**TASK BRIEF**
Pick out each line in the items below that contains the word "step".

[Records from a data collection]
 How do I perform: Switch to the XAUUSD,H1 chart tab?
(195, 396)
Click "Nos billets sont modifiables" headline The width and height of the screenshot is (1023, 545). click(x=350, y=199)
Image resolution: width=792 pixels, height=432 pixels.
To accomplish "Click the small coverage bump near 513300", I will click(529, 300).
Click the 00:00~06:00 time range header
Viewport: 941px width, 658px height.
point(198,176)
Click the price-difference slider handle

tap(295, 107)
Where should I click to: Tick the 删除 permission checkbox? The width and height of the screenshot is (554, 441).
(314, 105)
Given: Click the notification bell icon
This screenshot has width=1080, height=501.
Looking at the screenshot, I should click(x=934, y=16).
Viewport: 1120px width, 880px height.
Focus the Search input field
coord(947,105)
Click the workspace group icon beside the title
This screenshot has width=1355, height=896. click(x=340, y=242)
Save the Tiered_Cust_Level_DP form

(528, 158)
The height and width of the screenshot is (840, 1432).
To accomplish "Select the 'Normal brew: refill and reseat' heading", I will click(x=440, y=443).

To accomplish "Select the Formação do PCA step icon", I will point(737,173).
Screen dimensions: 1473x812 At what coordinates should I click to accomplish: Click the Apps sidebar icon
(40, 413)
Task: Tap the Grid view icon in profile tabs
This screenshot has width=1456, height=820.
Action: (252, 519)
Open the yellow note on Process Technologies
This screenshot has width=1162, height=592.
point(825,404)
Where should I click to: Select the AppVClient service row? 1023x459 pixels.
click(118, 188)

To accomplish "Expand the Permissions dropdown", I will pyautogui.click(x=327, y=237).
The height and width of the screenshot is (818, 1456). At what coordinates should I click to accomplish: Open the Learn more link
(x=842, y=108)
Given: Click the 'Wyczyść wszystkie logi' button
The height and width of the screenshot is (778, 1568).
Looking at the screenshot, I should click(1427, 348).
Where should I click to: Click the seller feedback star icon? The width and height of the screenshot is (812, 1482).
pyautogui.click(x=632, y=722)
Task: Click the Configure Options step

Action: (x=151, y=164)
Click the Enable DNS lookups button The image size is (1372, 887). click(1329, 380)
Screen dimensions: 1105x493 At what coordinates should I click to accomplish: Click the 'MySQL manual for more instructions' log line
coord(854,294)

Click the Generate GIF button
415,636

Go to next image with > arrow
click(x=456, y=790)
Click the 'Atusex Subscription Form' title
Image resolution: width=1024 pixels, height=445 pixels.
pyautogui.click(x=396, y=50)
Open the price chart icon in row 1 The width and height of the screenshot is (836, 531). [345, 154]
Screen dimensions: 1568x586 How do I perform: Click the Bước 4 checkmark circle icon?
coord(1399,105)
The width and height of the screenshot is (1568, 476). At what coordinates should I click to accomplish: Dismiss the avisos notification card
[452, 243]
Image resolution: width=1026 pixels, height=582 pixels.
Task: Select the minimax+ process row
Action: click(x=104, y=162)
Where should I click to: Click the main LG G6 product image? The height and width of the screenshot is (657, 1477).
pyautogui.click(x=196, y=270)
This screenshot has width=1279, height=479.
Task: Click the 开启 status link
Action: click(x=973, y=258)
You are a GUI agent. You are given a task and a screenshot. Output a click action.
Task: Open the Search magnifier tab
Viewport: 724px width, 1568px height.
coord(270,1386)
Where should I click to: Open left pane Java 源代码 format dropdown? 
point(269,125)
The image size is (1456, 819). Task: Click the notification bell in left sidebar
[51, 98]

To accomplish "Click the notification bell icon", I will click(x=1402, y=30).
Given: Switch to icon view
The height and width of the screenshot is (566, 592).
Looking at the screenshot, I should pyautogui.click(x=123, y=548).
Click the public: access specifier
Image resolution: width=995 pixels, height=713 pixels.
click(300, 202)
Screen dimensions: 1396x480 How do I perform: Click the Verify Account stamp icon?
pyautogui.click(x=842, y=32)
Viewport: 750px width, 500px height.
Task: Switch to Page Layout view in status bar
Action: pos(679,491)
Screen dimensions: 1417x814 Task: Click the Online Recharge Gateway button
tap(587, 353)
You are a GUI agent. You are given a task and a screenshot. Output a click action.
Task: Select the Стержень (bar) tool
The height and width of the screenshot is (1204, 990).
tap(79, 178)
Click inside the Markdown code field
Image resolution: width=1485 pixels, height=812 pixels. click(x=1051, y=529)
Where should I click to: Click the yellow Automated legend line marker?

**EXPECTED OUTPUT**
To accomplish "Select the Formação do PCA step icon", I will point(737,173).
Task: Click the Configure Options step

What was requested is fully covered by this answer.